Records to use Start Marker

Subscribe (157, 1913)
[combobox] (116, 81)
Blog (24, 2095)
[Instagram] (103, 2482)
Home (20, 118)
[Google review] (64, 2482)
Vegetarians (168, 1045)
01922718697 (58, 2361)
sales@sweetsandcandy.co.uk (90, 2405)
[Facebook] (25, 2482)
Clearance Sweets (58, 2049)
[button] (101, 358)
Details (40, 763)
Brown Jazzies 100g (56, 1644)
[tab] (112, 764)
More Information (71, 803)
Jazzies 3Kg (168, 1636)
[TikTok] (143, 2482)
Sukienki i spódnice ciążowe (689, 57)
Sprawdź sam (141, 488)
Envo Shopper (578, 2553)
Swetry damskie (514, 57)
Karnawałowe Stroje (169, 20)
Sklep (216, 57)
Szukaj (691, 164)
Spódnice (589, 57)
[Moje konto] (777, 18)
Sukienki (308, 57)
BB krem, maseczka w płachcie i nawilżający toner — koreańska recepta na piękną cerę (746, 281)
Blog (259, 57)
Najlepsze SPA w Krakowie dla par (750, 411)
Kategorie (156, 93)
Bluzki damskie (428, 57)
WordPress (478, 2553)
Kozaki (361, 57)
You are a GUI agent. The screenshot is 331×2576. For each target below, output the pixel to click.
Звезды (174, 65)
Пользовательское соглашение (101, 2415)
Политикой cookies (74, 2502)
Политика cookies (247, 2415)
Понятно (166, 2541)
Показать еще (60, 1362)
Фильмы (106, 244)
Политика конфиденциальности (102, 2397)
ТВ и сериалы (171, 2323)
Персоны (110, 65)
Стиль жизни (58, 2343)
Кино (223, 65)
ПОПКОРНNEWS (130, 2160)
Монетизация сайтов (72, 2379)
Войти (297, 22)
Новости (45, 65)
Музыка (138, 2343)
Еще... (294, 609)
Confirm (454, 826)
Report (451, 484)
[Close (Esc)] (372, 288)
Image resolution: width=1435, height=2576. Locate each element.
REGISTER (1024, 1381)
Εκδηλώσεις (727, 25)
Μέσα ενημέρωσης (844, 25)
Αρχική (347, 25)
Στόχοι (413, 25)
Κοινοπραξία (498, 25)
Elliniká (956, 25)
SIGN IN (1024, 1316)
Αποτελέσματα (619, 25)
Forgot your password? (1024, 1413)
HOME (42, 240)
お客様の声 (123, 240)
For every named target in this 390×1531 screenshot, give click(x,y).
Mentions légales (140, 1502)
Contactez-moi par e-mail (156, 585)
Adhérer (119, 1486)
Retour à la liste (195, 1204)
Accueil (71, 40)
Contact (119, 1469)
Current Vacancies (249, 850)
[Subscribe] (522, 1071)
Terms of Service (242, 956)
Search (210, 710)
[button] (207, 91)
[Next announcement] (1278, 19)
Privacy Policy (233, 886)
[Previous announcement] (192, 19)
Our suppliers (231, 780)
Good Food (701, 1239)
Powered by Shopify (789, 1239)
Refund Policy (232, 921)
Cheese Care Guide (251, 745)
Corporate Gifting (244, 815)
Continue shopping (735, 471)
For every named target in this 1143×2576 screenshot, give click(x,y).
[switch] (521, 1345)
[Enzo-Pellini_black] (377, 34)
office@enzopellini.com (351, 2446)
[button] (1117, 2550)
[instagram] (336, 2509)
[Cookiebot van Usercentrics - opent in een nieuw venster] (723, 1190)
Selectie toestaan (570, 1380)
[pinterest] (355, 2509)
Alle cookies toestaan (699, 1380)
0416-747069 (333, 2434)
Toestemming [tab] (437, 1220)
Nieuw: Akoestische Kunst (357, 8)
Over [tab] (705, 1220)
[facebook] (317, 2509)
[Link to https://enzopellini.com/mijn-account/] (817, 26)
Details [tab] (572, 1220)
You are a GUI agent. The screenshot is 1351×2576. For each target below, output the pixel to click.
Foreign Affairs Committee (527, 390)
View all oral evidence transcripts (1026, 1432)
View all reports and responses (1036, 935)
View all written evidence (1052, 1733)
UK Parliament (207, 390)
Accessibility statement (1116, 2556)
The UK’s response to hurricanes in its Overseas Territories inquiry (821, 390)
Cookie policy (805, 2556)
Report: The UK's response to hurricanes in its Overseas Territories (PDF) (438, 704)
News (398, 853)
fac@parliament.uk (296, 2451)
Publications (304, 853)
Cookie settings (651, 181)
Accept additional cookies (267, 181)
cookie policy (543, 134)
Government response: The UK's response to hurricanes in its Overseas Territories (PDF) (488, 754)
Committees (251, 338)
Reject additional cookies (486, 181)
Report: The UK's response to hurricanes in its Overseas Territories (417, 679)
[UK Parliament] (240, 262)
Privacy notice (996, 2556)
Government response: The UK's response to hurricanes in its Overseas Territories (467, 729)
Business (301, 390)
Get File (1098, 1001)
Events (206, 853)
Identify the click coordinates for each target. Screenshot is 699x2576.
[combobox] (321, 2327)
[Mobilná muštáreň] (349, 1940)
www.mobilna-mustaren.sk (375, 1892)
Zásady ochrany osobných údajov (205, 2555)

Records to use End Marker

> **What the task asks**
Return the material above in full, word for word.

> **Exercise output**
Subscribe (157, 1913)
[combobox] (116, 81)
Blog (24, 2095)
[Instagram] (103, 2482)
Home (20, 118)
[Google review] (64, 2482)
Vegetarians (168, 1045)
01922718697 (58, 2361)
sales@sweetsandcandy.co.uk (90, 2405)
[Facebook] (25, 2482)
Clearance Sweets (58, 2049)
[button] (101, 358)
Details (40, 763)
Brown Jazzies 100g (56, 1644)
[tab] (112, 764)
More Information (71, 803)
Jazzies 3Kg (168, 1636)
[TikTok] (143, 2482)
Sukienki i spódnice ciążowe (689, 57)
Sprawdź sam (141, 488)
Envo Shopper (578, 2553)
Swetry damskie (514, 57)
Karnawałowe Stroje (169, 20)
Sklep (216, 57)
Szukaj (691, 164)
Spódnice (589, 57)
[Moje konto] (777, 18)
Sukienki (308, 57)
BB krem, maseczka w płachcie i nawilżający toner — koreańska recepta na piękną cerę (746, 281)
Blog (259, 57)
Najlepsze SPA w Krakowie dla par (750, 411)
Kategorie (156, 93)
Bluzki damskie (428, 57)
WordPress (478, 2553)
Kozaki (361, 57)
You are a GUI agent. The screenshot is 331×2576. For each target below, output the pixel to click.
Звезды (174, 65)
Пользовательское соглашение (101, 2415)
Политикой cookies (74, 2502)
Политика cookies (247, 2415)
Понятно (166, 2541)
Показать еще (60, 1362)
Фильмы (106, 244)
Политика конфиденциальности (102, 2397)
ТВ и сериалы (171, 2323)
Персоны (110, 65)
Стиль жизни (58, 2343)
Кино (223, 65)
ПОПКОРНNEWS (130, 2160)
Монетизация сайтов (72, 2379)
Войти (297, 22)
Новости (45, 65)
Музыка (138, 2343)
Еще... (294, 609)
Confirm (454, 826)
Report (451, 484)
[Close (Esc)] (372, 288)
Image resolution: width=1435, height=2576. Locate each element.
REGISTER (1024, 1381)
Εκδηλώσεις (727, 25)
Μέσα ενημέρωσης (844, 25)
Αρχική (347, 25)
Στόχοι (413, 25)
Κοινοπραξία (498, 25)
Elliniká (956, 25)
SIGN IN (1024, 1316)
Αποτελέσματα (619, 25)
Forgot your password? (1024, 1413)
HOME (42, 240)
お客様の声 (123, 240)
For every named target in this 390×1531 screenshot, give click(x,y).
Mentions légales (140, 1502)
Contactez-moi par e-mail (156, 585)
Adhérer (119, 1486)
Retour à la liste (195, 1204)
Accueil (71, 40)
Contact (119, 1469)
Current Vacancies (249, 850)
[Subscribe] (522, 1071)
Terms of Service (242, 956)
Search (210, 710)
[button] (207, 91)
[Next announcement] (1278, 19)
Privacy Policy (233, 886)
[Previous announcement] (192, 19)
Our suppliers (231, 780)
Good Food (701, 1239)
Powered by Shopify (789, 1239)
Refund Policy (232, 921)
Cheese Care Guide (251, 745)
Corporate Gifting (244, 815)
Continue shopping (735, 471)
For every named target in this 1143×2576 screenshot, give click(x,y).
[switch] (521, 1345)
[Enzo-Pellini_black] (377, 34)
office@enzopellini.com (351, 2446)
[button] (1117, 2550)
[instagram] (336, 2509)
[Cookiebot van Usercentrics - opent in een nieuw venster] (723, 1190)
Selectie toestaan (570, 1380)
[pinterest] (355, 2509)
Alle cookies toestaan (699, 1380)
0416-747069 (333, 2434)
Toestemming [tab] (437, 1220)
Nieuw: Akoestische Kunst (357, 8)
Over [tab] (705, 1220)
[facebook] (317, 2509)
[Link to https://enzopellini.com/mijn-account/] (817, 26)
Details [tab] (572, 1220)
You are a GUI agent. The screenshot is 1351×2576. For each target below, output the pixel to click.
Foreign Affairs Committee (527, 390)
View all oral evidence transcripts (1026, 1432)
View all reports and responses (1036, 935)
View all written evidence (1052, 1733)
UK Parliament (207, 390)
Accessibility statement (1116, 2556)
The UK’s response to hurricanes in its Overseas Territories inquiry (821, 390)
Cookie policy (805, 2556)
Report: The UK's response to hurricanes in its Overseas Territories (PDF) (438, 704)
News (398, 853)
fac@parliament.uk (296, 2451)
Publications (304, 853)
Cookie settings (651, 181)
Accept additional cookies (267, 181)
cookie policy (543, 134)
Government response: The UK's response to hurricanes in its Overseas Territories (PDF) (488, 754)
Committees (251, 338)
Reject additional cookies (486, 181)
Report: The UK's response to hurricanes in its Overseas Territories (417, 679)
[UK Parliament] (240, 262)
Privacy notice (996, 2556)
Government response: The UK's response to hurricanes in its Overseas Territories (467, 729)
Business (301, 390)
Get File (1098, 1001)
Events (206, 853)
Identify the click coordinates for each target. Screenshot is 699x2576.
[combobox] (321, 2327)
[Mobilná muštáreň] (349, 1940)
www.mobilna-mustaren.sk (375, 1892)
Zásady ochrany osobných údajov (205, 2555)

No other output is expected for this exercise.